WORK ITEM:
Exact reproduction required: the lines below from the line with "Maximize the EasyHL7 configuration window" to the line with "The image size is (1330, 834).", both ends included, and no others.

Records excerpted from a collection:

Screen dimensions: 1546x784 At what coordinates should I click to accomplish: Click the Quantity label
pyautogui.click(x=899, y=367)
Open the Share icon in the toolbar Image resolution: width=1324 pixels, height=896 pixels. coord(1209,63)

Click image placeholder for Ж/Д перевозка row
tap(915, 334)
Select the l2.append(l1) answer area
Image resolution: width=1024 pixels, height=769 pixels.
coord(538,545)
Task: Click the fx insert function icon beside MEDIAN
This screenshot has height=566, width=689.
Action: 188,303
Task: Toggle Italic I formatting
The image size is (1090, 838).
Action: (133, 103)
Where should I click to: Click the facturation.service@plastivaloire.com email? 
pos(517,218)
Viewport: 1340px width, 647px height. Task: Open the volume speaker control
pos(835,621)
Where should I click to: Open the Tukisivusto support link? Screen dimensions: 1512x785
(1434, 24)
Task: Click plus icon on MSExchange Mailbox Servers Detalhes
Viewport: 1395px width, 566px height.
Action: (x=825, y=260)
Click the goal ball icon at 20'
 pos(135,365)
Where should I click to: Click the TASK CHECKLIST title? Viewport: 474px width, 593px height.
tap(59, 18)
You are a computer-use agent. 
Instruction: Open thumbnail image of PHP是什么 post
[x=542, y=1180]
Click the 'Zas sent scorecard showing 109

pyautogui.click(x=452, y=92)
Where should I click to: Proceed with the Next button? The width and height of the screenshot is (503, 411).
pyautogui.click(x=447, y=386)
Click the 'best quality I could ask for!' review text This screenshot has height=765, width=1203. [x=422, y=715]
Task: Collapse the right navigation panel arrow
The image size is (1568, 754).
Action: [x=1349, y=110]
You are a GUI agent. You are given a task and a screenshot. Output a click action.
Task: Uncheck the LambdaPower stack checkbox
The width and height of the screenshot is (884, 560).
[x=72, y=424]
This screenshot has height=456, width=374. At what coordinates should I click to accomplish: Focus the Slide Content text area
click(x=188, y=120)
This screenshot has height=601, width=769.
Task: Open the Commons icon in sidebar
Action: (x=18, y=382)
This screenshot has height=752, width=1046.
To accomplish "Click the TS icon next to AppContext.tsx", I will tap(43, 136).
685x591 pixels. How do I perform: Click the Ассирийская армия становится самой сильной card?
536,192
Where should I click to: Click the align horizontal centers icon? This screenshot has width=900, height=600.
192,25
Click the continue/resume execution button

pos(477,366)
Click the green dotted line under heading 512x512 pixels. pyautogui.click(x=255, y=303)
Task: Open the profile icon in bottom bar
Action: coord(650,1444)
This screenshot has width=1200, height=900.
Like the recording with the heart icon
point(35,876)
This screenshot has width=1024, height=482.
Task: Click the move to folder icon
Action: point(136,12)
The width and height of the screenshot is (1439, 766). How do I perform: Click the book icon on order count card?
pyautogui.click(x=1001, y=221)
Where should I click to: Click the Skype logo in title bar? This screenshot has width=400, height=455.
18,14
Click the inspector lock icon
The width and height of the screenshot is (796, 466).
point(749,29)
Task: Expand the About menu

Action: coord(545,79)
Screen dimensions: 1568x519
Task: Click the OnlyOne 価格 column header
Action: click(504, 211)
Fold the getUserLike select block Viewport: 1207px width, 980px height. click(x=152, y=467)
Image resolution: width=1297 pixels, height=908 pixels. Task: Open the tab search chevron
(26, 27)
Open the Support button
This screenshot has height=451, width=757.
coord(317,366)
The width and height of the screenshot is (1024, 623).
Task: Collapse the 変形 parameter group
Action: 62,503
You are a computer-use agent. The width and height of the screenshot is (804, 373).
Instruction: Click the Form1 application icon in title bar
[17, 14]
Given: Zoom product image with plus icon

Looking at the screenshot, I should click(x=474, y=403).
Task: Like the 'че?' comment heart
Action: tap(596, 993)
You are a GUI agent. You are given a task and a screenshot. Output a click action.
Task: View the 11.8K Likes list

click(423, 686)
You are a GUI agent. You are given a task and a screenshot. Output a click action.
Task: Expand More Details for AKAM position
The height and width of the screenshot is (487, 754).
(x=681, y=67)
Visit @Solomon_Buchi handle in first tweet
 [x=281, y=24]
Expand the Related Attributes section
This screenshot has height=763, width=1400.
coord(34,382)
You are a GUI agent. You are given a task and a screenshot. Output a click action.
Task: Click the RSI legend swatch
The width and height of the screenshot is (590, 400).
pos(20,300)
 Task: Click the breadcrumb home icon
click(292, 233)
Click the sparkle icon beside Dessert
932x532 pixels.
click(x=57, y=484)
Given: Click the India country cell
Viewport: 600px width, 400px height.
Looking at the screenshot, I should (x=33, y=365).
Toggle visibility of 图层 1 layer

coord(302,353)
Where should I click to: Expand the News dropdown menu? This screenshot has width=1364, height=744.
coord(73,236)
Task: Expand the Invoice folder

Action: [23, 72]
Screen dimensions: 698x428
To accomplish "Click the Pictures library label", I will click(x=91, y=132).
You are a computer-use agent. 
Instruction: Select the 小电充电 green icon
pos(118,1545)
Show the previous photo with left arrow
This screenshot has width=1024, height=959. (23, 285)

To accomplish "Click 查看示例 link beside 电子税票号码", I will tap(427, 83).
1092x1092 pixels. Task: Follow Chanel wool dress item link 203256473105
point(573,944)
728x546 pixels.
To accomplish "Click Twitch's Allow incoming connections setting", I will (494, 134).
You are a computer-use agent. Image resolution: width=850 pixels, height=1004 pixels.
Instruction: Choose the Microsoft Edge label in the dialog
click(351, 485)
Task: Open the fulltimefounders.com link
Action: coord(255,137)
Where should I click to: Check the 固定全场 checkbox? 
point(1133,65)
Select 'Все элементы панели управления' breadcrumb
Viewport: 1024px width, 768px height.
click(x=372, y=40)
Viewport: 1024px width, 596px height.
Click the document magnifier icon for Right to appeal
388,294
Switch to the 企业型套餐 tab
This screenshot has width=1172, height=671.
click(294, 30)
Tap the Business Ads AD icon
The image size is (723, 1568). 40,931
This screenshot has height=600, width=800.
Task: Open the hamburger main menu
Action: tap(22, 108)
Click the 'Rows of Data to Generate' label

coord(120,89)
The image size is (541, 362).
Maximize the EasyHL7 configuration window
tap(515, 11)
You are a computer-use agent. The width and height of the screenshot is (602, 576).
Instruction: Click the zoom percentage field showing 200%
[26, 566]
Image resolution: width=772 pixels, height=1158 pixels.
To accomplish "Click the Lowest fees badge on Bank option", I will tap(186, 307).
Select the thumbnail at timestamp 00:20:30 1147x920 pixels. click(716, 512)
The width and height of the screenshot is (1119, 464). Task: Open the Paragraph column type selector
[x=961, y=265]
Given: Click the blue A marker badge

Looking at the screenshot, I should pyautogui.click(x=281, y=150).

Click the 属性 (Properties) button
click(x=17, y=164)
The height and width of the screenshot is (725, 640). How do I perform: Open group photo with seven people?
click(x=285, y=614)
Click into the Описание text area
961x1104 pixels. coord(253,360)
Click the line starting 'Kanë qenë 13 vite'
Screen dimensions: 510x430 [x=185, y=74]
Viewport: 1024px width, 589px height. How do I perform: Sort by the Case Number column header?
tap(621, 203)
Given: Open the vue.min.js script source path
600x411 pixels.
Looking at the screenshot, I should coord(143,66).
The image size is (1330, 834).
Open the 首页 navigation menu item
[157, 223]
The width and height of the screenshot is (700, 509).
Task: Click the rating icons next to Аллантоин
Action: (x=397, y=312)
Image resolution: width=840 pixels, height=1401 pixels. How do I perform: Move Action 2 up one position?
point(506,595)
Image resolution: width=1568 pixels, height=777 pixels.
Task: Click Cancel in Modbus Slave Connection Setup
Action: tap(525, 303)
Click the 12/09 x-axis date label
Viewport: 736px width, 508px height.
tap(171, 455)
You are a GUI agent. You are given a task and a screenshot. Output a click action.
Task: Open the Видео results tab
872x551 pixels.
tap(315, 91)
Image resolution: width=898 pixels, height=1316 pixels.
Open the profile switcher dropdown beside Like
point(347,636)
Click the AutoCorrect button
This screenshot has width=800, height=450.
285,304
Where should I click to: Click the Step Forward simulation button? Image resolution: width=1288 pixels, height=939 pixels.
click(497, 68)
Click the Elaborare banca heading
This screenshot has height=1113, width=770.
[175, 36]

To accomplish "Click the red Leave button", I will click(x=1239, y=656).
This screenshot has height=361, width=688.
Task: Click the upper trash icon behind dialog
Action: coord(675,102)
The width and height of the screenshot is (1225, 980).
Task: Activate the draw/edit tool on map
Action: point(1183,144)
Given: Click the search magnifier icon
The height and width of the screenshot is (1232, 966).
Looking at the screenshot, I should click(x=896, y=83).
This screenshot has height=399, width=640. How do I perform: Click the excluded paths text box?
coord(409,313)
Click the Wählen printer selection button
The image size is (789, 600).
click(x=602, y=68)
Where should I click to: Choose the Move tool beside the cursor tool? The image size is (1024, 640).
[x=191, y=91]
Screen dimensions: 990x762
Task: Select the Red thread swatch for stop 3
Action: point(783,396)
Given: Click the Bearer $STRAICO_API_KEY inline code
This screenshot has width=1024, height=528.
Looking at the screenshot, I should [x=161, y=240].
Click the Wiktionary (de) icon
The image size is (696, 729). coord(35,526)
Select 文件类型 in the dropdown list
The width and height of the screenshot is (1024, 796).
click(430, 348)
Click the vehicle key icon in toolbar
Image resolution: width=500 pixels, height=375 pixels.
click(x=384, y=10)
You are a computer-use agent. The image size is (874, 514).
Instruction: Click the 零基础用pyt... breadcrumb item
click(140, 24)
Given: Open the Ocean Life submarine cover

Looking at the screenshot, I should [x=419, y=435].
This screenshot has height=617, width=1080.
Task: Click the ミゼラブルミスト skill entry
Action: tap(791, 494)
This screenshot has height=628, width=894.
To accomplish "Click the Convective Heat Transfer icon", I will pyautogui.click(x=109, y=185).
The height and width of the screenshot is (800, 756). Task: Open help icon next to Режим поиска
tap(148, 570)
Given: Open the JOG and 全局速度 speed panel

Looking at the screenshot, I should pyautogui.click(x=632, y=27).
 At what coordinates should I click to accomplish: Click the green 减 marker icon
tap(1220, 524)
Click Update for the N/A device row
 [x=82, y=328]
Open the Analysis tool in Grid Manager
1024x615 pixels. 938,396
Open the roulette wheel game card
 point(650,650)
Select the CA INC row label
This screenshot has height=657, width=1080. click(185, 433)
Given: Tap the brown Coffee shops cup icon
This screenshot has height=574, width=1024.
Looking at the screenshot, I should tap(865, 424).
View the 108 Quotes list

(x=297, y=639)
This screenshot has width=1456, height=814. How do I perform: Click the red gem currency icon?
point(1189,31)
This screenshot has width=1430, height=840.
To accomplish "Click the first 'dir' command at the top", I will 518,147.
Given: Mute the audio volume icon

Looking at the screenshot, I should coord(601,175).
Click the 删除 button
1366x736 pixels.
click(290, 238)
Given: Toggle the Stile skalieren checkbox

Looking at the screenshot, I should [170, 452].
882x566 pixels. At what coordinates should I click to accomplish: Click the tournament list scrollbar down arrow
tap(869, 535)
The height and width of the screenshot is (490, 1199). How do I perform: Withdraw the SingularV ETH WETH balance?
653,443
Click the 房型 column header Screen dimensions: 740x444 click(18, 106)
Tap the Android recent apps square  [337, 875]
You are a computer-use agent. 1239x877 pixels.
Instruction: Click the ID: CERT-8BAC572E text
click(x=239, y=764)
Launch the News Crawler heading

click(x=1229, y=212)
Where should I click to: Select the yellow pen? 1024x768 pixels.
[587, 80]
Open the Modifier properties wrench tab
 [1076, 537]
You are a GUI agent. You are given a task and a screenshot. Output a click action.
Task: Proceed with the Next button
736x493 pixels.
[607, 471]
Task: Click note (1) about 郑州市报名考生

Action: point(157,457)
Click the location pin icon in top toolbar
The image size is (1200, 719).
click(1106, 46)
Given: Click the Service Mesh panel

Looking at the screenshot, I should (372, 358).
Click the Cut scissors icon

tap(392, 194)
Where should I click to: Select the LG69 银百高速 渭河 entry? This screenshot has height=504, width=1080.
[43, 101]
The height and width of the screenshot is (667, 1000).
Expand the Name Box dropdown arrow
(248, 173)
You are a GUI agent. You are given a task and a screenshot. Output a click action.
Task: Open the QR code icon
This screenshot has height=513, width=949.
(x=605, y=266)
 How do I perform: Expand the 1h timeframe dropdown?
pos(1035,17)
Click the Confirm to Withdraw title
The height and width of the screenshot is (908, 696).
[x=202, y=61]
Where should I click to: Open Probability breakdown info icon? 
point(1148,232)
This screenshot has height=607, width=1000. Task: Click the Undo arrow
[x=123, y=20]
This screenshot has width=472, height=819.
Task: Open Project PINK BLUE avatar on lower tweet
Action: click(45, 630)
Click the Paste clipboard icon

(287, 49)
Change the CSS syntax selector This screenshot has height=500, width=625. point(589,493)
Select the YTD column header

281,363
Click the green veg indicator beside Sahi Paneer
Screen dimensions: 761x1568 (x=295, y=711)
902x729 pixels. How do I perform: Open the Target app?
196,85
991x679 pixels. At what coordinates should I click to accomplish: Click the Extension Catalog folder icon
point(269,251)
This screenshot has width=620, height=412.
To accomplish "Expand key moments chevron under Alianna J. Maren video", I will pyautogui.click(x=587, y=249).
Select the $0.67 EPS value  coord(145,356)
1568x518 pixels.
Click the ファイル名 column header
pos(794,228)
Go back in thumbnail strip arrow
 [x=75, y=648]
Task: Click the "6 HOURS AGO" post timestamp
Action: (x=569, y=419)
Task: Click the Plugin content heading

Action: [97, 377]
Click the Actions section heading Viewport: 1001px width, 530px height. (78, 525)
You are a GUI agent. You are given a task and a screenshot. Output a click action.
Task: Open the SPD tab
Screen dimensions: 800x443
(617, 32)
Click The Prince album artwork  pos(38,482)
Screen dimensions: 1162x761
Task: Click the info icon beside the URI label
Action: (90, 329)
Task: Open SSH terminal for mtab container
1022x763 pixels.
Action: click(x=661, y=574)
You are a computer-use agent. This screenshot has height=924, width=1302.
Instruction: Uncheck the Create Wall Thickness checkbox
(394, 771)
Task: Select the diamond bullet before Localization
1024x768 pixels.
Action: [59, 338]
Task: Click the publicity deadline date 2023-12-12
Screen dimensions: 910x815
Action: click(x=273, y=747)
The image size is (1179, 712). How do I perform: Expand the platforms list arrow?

EXPECTED ANSWER:
Maximize the EasyHL7 configuration window
tap(515, 11)
You are a computer-use agent. The width and height of the screenshot is (602, 576).
Instruction: Click the zoom percentage field showing 200%
[26, 566]
Image resolution: width=772 pixels, height=1158 pixels.
To accomplish "Click the Lowest fees badge on Bank option", I will tap(186, 307).
Select the thumbnail at timestamp 00:20:30 1147x920 pixels. click(716, 512)
The width and height of the screenshot is (1119, 464). Task: Open the Paragraph column type selector
[x=961, y=265]
Given: Click the blue A marker badge

Looking at the screenshot, I should pyautogui.click(x=281, y=150).

Click the 属性 (Properties) button
click(x=17, y=164)
The height and width of the screenshot is (725, 640). How do I perform: Open group photo with seven people?
click(x=285, y=614)
Click into the Описание text area
961x1104 pixels. coord(253,360)
Click the line starting 'Kanë qenë 13 vite'
Screen dimensions: 510x430 [x=185, y=74]
Viewport: 1024px width, 589px height. How do I perform: Sort by the Case Number column header?
tap(621, 203)
Given: Open the vue.min.js script source path
600x411 pixels.
Looking at the screenshot, I should coord(143,66).
The image size is (1330, 834).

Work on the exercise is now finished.